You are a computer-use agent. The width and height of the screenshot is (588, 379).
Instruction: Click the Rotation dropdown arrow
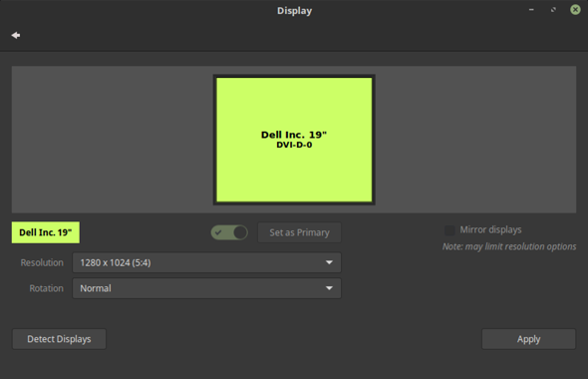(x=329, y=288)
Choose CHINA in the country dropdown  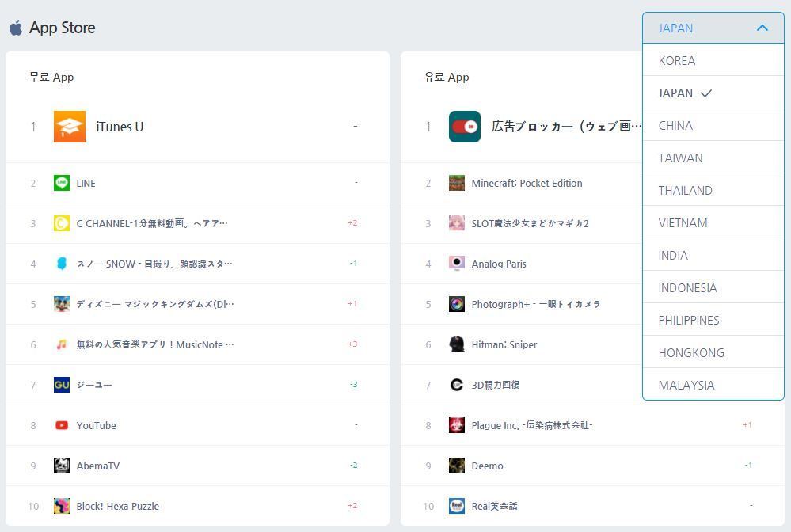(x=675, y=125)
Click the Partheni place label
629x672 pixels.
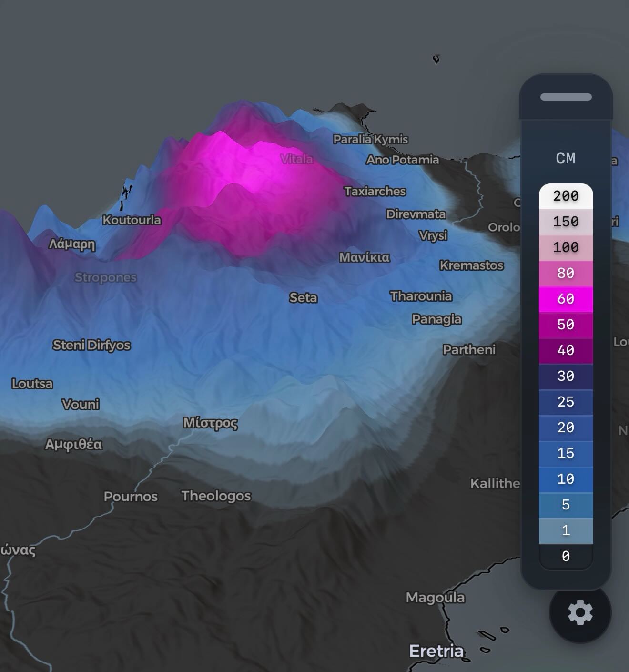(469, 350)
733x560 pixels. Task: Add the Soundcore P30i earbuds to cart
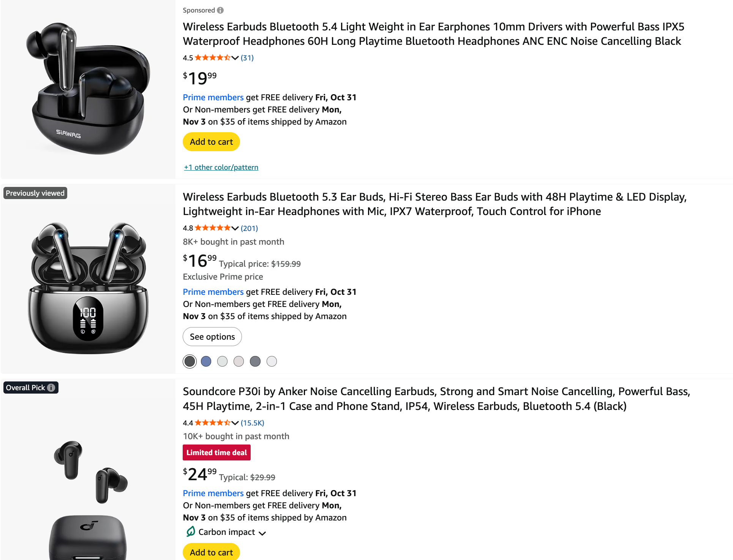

________________________

WHAT THIS TASK INVOLVES:
Take the line that contains "Click the Partheni place label" and every line after it to the end of the records above; quote them exactly, leaving out the pictures.

RESPONSE:
Click the Partheni place label
629x672 pixels.
(469, 350)
733x560 pixels. Task: Add the Soundcore P30i earbuds to cart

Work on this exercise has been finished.